Humility and dependency are core elements of Christianity—that is, of a believer’s life as a follower of Jesus. That much is clear from God’s side in the phrase: “My strength is made perfect in weakness;” and from man’s in: “when I am weak, then I am strong.” I gladly accept, as I think most of us do, the contrition built into that once-in-a-lifetime repentance essential to rebirth. What I struggle with are the daily reminders of my inadequacy, failures ranging from ineptitude to arrogance. They feel more like humiliation than humility. There are times I’d rather have power than grace, and success than faith—and I suspect I’m not alone. The question is how to be so regularly crushed, without being crushed—so to speak.

Recently, I attended my first Dallas Mavericks game, on the invitation of a friend. I had the rare privilege to sit courtside. Two things stood out. First was the youth of the players. I mean it only respectfully, but TV must add not only 10 pounds but also 10 years. Most of them looked like they could be in high school or college. Only a few looked as old as their mid-twenties. The advantage to youth was obvious in the sheer athleticism of the whole event, but never more so than when a Mav right in front of me, at a critical moment in the last two minutes, pulling up during a hard drive to the lane, lost traction with one foot so that his legs split under him. I pulled a muscle just watching it happen. But instead of calling for a trainer or flailing in agony, he managed (while about six inches from the floor) to keep the ball live and pass to a teammate for a critical score to help seal the win, and then bounced back up to play defense at the other end of the court.

Second was the teammates’ support for each other.

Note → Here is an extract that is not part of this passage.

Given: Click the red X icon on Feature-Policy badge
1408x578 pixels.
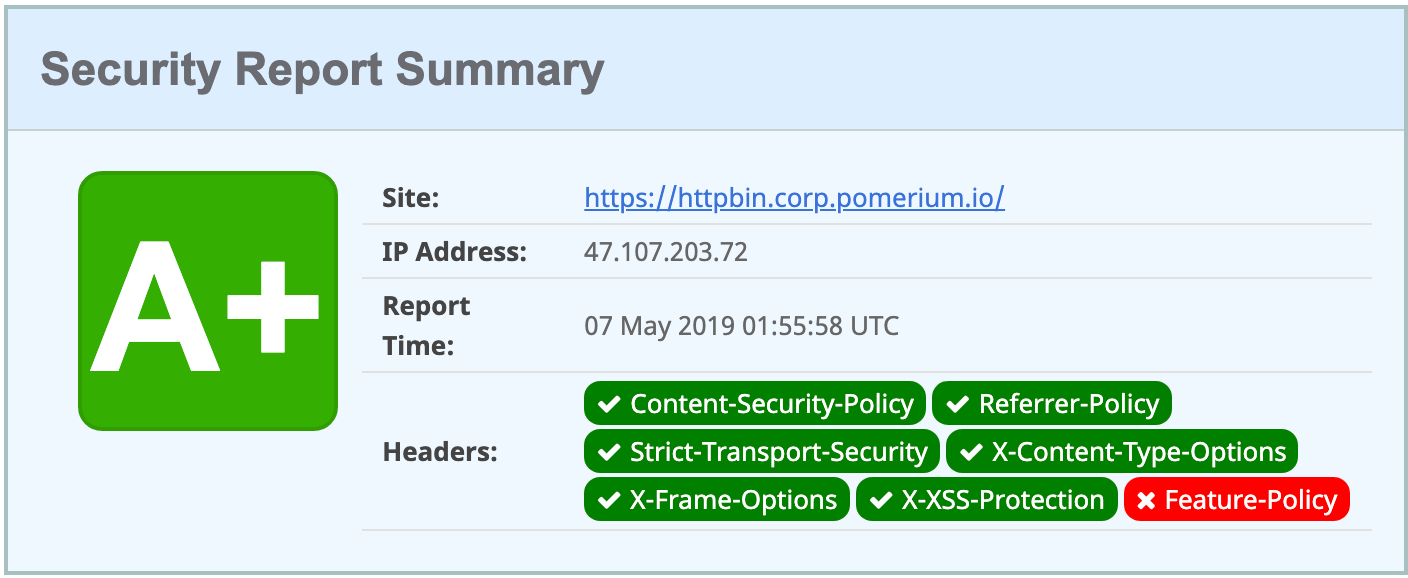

Not only did they offer a hand to help pick someone up every time they hit the floor, but they were constantly encouraging with nods, hand slaps, chest bumps, and the like. At one point a stranger behind me in the stands made an audible insult about a Mav who had just missed a free throw. His teammate stared down the critic in an ironically hilarious but ominously intense visual admonition. (That fan quietly snuck out just afterward.)

The reality for us is that we find one foot sliding toward what will be a catastrophe for our spiritual joints and muscles every day: whether involuntarily toward disappointment, anger, and fear, or more intentionally toward outright disobedience. What we want is to be so young and strong that we can levitate, magically fending off what everyone else would expect to be a failure while saving the day with a perfect pass or even score. But that’s not how our Christianity works. We don’t succeed by brute strength and effort. We survive the slip—the pressure, the impending failure, the despair—because God Himself puts out a hand and picks us up: sometimes through a teammate, sometimes through an encounter with His word or His Spirit in prayer or a providential circumstance. The fact that we need that help every week—every day—may be a testimony to our weakness, but it’s also a testimony to His strength and how available it is to us in grace.

This week, may every one of our precarious weaknesses be met by His persistent grace.